--- START ---
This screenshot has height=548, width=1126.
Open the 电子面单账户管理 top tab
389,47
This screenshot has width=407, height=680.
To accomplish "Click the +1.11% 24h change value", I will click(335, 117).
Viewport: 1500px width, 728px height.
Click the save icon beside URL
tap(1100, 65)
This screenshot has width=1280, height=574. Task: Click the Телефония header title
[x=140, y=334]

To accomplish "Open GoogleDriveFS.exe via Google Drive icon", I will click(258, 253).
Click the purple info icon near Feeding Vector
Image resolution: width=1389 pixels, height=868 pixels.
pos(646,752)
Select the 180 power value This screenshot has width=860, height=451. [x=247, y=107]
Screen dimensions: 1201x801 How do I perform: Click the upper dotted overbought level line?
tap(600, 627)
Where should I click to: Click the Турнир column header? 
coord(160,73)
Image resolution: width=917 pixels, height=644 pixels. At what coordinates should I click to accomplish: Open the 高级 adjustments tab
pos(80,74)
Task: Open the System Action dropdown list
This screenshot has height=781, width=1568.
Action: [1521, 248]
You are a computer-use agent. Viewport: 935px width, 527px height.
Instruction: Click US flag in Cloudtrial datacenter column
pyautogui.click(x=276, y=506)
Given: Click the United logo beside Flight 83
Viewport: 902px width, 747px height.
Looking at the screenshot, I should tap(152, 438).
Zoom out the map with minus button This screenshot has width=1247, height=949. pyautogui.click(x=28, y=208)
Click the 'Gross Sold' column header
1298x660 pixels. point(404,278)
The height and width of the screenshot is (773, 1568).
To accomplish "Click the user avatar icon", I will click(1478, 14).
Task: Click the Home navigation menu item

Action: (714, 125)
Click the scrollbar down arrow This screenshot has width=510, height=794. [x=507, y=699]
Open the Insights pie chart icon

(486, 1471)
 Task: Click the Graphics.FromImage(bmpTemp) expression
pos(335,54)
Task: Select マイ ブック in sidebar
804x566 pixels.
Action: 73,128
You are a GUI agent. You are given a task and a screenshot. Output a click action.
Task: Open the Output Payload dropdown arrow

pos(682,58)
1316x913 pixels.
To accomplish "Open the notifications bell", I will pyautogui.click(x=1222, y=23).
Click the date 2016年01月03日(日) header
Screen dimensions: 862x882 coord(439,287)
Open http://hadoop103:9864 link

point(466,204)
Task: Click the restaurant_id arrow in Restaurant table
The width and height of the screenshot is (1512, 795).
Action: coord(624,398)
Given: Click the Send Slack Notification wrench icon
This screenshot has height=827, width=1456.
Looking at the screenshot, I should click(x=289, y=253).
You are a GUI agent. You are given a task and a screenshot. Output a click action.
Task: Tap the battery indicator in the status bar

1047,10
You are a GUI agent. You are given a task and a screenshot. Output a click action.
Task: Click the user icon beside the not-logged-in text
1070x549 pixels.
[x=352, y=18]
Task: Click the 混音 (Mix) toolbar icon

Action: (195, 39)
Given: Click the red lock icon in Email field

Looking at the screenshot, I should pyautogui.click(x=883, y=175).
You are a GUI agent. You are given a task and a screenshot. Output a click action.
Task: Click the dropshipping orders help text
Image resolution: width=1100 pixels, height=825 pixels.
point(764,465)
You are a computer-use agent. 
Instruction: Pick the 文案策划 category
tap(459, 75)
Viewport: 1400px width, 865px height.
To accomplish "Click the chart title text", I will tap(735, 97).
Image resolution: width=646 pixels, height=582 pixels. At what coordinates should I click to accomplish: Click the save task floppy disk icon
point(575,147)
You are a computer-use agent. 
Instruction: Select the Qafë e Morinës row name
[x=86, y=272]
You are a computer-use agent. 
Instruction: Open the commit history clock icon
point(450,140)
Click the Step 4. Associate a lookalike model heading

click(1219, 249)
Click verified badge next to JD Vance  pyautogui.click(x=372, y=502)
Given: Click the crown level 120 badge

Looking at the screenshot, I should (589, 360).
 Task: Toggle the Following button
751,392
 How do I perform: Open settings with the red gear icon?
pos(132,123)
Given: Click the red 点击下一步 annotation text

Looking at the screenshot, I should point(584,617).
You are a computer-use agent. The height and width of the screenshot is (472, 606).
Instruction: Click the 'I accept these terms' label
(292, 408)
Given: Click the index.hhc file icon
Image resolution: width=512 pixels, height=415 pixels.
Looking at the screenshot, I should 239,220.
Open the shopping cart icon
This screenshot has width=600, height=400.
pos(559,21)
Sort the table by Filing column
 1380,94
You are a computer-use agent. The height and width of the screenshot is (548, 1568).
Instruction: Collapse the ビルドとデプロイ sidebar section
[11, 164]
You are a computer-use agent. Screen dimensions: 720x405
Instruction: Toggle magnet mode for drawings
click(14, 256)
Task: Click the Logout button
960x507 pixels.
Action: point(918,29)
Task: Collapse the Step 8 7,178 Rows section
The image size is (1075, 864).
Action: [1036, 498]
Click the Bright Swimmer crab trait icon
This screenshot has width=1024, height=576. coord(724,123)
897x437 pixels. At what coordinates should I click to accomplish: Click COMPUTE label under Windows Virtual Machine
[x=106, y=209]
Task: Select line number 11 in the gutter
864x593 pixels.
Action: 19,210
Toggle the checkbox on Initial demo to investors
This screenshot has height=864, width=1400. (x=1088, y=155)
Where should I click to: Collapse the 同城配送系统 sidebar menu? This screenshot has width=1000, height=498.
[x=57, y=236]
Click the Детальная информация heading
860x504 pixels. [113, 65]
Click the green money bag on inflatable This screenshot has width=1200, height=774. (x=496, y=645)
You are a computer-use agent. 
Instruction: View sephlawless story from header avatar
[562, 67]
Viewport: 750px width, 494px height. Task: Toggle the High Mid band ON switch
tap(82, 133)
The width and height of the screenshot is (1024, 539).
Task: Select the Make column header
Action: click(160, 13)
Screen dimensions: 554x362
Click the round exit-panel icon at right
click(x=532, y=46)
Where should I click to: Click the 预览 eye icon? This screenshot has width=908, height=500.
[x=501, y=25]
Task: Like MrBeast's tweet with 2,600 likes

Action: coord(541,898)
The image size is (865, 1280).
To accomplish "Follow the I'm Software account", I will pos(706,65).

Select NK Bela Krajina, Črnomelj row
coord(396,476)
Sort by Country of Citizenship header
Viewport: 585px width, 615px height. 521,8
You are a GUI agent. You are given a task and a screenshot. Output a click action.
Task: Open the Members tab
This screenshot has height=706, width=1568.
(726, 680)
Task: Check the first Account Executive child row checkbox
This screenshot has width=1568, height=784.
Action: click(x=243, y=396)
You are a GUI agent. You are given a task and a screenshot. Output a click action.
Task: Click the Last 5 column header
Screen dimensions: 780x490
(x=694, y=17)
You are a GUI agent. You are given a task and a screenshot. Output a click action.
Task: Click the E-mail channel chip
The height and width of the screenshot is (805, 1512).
--- END ---
**Task objective:**
Output only the lines from the top of the entries through the one holding "You are a computer-use agent. Viewport: 935px", copied exactly.

**Result for this exercise:**
This screenshot has height=548, width=1126.
Open the 电子面单账户管理 top tab
389,47
This screenshot has width=407, height=680.
To accomplish "Click the +1.11% 24h change value", I will click(335, 117).
Viewport: 1500px width, 728px height.
Click the save icon beside URL
tap(1100, 65)
This screenshot has width=1280, height=574. Task: Click the Телефония header title
[x=140, y=334]

To accomplish "Open GoogleDriveFS.exe via Google Drive icon", I will click(258, 253).
Click the purple info icon near Feeding Vector
Image resolution: width=1389 pixels, height=868 pixels.
pos(646,752)
Select the 180 power value This screenshot has width=860, height=451. [x=247, y=107]
Screen dimensions: 1201x801 How do I perform: Click the upper dotted overbought level line?
tap(600, 627)
Where should I click to: Click the Турнир column header? 
coord(160,73)
Image resolution: width=917 pixels, height=644 pixels. At what coordinates should I click to accomplish: Open the 高级 adjustments tab
pos(80,74)
Task: Open the System Action dropdown list
This screenshot has height=781, width=1568.
Action: [1521, 248]
You are a computer-use agent. Viewport: 935px width, 527px height.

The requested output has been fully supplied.